The knocking out of SEC Rule 12b-1 is key component of The Mutual Fund Reform Act of 2004 (MFRA), sponsored by Senators Peter Fitzgerald (R- Illinois), Carl Levin (D-Michigan), and Susan Collins (R-Maine).
According to a Monday news release, the 12b-1 repeal grew out of previous Senate committee testimony that 12b-1 fees have been a “bonanza” for brokers and advisors but haven’t lowered shareholder fund costs as they were originally intended (See Senate Panel Convenes to Discuss Fund Fees ). Since 1980, when the fee was instituted, the fund industry’s total assets have increased by some 60 times, but costs have increased even more — by some 90 times, according to the announcement.
Not only that, but nearly two-thirds of 12b-1 fees are paid to brokers. “In other words, 12b-1 fees have largely degenerated into disguised loads,” the Senate announcement said. “Some 12b-1 fees are as high as 1 percentage point per year. Over the life of a retirement plan, that 1% annual 12b-1 fee can cost an investor 35% to 40% of his or her retirement income.”
In addition to the 12b-1 change, MFRA also requires funds to disclose all fund fees including transactions costs. “By making it much easier for shareholders to compare funds on an apples-to-apples basis, the bill would unleash competitive market forces that have until now been bottled up by an obscure and misleading disclosure regime,” Fitzgerald declared in the statement.
Importantly, MFRA does not prohibit distribution expenses or sales charges. MFRA permits charging a load subject to NASD rules. “There’s nothing wrong with an honest load, but funds should call a load a load, make it account-based, and not disguise it as a permanent asset-based distribution fee,” Fitzgerald said.
Soft Dollar and Other “Questionable” Practices
For his part in the Senate announcement, Levin emphasized the importance of eliminating “questionable” industry practices such as soft dollar arrangements, directed brokerage and revenue sharing.

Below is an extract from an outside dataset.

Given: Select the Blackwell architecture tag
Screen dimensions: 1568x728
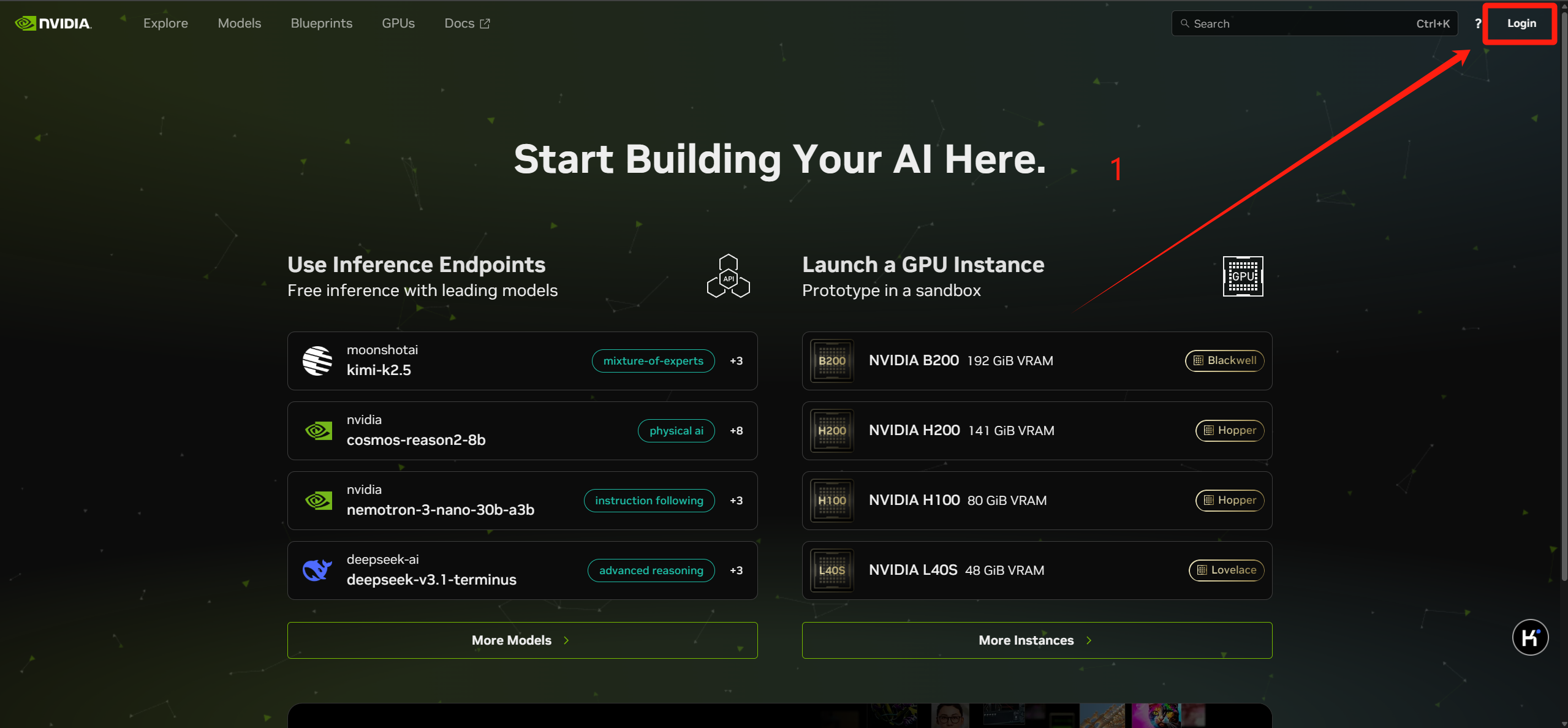Looking at the screenshot, I should (x=1224, y=361).
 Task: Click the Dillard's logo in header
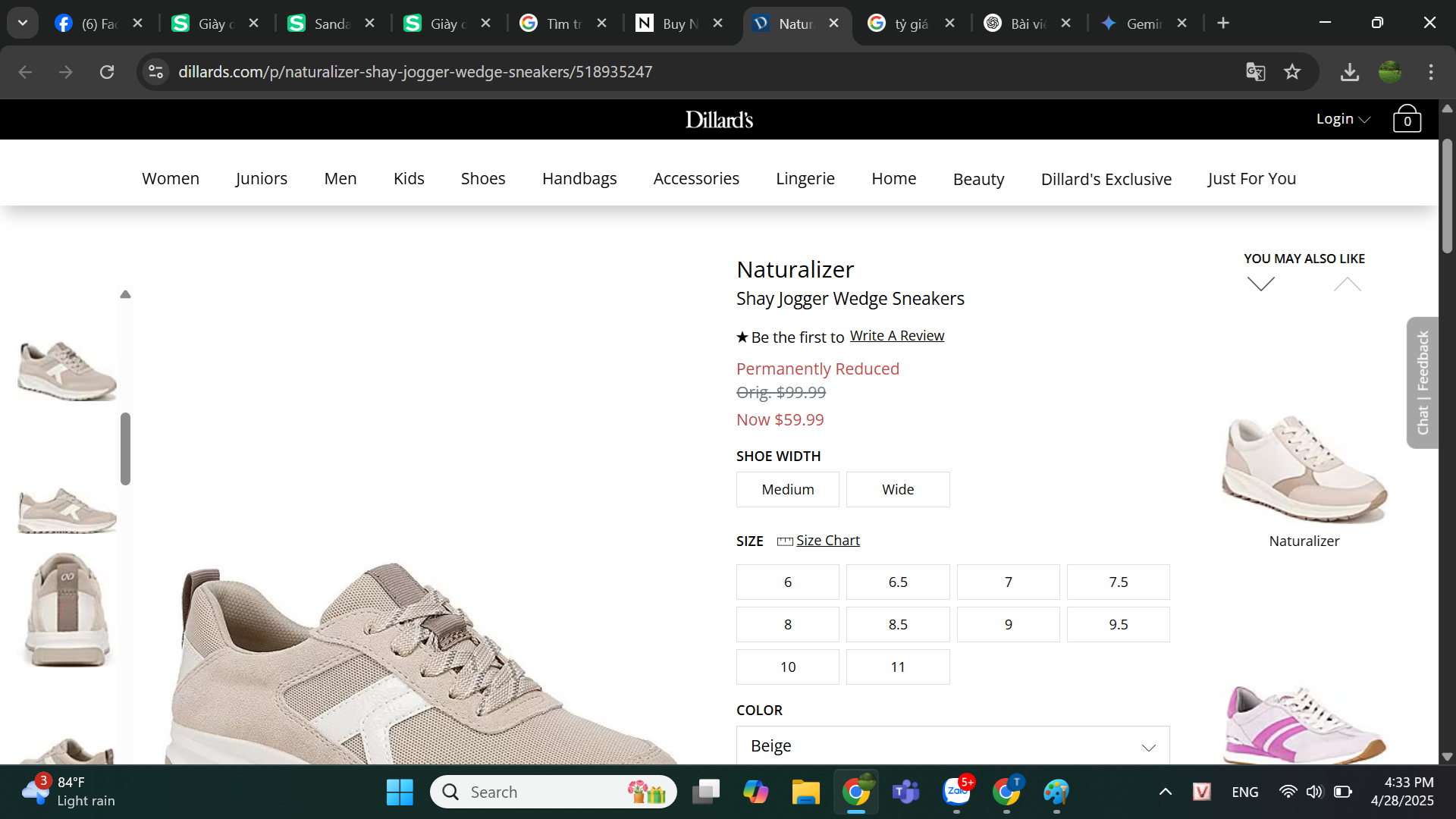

“Mutual funds are a $7-trillion engine of investment for the US economy, and we need to ensure investors in those funds get honest investment advice and reasonable fees if we are to keep that engine humming,” said Levin, in the statement. “The goal of honest advice requires ending the conflicts of interest that exist in current practices involving directed brokerage, revenue sharing and soft dollar arrangements, which too often taint mutual fund investment advice and drive up fees for average investors. Our bill is intended to end those conflicts of interest and to protect the interests of investors.”
Directed brokerage occurs when a mutual fund agrees to use a brokerage firm to buy stock for its holdings if that brokerage firm promotes the fund’s shares to its other customers. In revenue sharing, the mutual fund gives the brokerage firm a share of its revenues if the firm’s brokers promote the mutual fund’s shares to their customers. With soft dollar arrangements, a mutual fund pays a brokerage firm for research or other services, in the expectation that the firm’s brokers will promote the fund’s products.
Finally, the Fitzgerald-Levin-Collins proposal also strengthens and clarifies the fiduciary duties fund directors and fund advisors owe to fund shareholders. MFRA has three titles: Fund Governance, Fund Transparency, and Fund Transactions.
Well-known industry pioneer John Bogle, founder and former CEO of The Vanguard Group, praised the bill in the Senate statement.
“I’ve spent the greater part of my career speaking out on nearly all of the important legislative issues that Senator Fitzgerald’s Mutual Fund Reform Act of 2004 addresses,” said Bogle. “While nothing can solve the industry’s problems overnight, I view the bill as the gold standard in putting mutual fund shareholders back in the driver’s seat, and endorse it in its entirety.”